* _BRIEF_
Without any pictures, print the lines below from the one that has "Where should I" through the one that has "Image resolution: width=450", exactly and nothing else.

* _RECORDS SHOWN_
______
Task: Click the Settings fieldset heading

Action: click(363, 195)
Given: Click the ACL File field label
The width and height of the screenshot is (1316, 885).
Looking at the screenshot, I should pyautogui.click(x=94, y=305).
______
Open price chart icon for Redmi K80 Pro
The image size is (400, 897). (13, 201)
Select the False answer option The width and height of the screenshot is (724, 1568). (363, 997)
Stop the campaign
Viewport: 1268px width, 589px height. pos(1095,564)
______
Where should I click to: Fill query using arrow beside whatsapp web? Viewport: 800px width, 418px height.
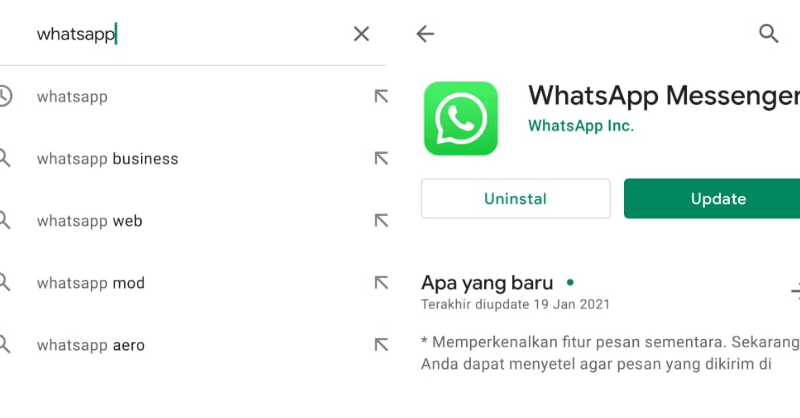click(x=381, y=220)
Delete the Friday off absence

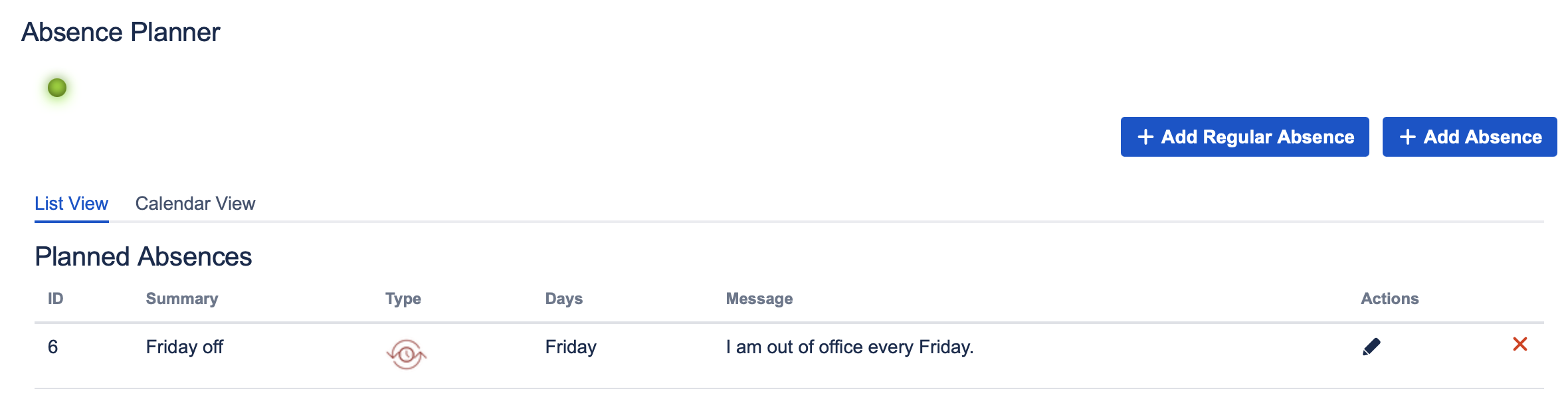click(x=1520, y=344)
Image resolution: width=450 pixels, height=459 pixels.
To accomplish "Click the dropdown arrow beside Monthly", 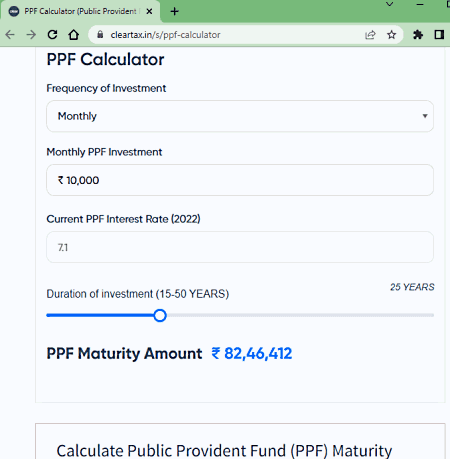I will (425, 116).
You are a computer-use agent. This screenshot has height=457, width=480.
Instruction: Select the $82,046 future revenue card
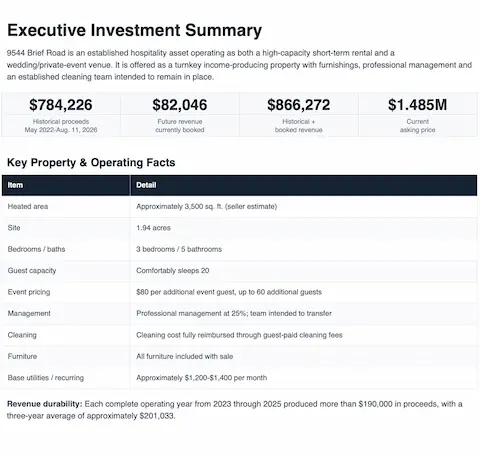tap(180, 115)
______
* _SOLUTION TO THIS EXERCISE_
Where should I click to: Fill query using arrow beside whatsapp web? Viewport: 800px width, 418px height.
click(x=381, y=220)
Delete the Friday off absence

click(x=1520, y=344)
Image resolution: width=450 pixels, height=459 pixels.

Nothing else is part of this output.